Nevertheless, the first tentative steps were taken to defuse the dispute. Tokyo and Beijing signed an agreement to cooperate in maritime search and rescue operations. They also agreed to open a hotline to avoid accidental clashes at sea and in the air, and resume talks on the joint development of gas fields in the East China Sea.

Japan remains dependent on the US-Japan Security Treaty and is not about to take steps that would endanger it. As such, Tokyo is vulnerable to pressure from the Trump administration to distance itself from Beijing. President Donald Trump last year publicly suggested that Japan and South Korea had to pay more of the costs of US military bases, and could press the issue again.

While resting on the US military alliance, Abe has been remilitarising Japan—boosting the defence budget and removing legal restraints on the use of the military overseas. He also has pushed for a revision of the country’s post-war constitution, under which Japan nominally renounces war and pledges never to maintain “war potential.”

Beijing is deeply suspicious of Abe, a right-wing militarist who defends the war crimes of the Japanese military during the 1930s and 1940s in China and elsewhere in Asia. Abe’s visit in 2013 to the notorious Yasukuni Shrine, a symbol of Japanese militarism that inters the remains of class A war criminals, marked a low point in relations with Beijing. China branded the visit “absolutely unacceptable.

During his trip to Japan in May, Premier Li pointedly pushed these fractious issues to one side and used the formula favoured in Tokyo that the two countries should “look to the future”—that is, not dwell on the past. Nonetheless, the bitter experiences of Japan’s brutal invasion of China in the 1930s continues to colour relations between the two countries and form a core component of the Chinese nationalism that the Chinese Communist Party (CCP) exploits to buttress its rule.

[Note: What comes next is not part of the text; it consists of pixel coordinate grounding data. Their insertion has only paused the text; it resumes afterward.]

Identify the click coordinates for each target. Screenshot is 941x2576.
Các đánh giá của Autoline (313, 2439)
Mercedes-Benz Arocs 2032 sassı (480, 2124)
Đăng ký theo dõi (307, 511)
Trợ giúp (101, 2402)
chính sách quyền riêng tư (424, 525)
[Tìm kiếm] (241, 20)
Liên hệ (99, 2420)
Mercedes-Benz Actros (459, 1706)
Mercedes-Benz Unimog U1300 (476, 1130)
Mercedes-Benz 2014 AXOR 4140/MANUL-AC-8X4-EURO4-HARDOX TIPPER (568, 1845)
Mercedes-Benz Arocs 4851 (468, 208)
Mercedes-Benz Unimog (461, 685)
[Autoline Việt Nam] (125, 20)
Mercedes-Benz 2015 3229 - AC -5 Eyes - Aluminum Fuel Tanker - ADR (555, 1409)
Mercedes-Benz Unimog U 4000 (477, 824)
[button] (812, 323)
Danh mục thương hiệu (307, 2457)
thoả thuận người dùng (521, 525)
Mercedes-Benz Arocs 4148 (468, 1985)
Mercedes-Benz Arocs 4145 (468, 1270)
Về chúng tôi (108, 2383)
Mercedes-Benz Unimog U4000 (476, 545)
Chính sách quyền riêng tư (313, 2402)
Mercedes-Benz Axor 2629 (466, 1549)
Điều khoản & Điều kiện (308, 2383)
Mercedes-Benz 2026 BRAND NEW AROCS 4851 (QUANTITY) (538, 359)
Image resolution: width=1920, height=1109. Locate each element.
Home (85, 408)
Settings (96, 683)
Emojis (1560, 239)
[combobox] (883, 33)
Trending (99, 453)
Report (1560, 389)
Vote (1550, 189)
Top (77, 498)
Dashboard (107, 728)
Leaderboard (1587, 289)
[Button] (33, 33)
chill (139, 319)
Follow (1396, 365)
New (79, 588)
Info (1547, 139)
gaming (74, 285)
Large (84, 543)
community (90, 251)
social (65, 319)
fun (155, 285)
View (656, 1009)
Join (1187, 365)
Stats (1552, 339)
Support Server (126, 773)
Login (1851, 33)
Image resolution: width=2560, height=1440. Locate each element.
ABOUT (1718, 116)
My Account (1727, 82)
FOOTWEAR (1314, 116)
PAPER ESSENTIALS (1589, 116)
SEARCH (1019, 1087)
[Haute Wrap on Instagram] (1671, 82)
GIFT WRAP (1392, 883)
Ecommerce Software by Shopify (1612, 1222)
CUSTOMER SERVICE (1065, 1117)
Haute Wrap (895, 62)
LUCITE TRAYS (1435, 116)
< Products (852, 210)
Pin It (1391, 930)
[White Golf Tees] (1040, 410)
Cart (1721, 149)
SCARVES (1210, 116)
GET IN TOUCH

Moreover, like the US, Japan is deeply concerned that Chinese economic expansion is undermining its own ambitions to become the dominant power in Asia. The Japanese ruling class was shaken in 2010 when China overtook Japan as the world’s second largest economy and has never reconciled itself to being eclipsed. Japan’s remilitarisation is above all to ensure the ability of Japanese imperialism to aggressively prosecute its economic and strategic interests in Asia and internationally.

These underlying tensions continue to simmer and could rapidly erupt, ending the present moves toward economic cooperation.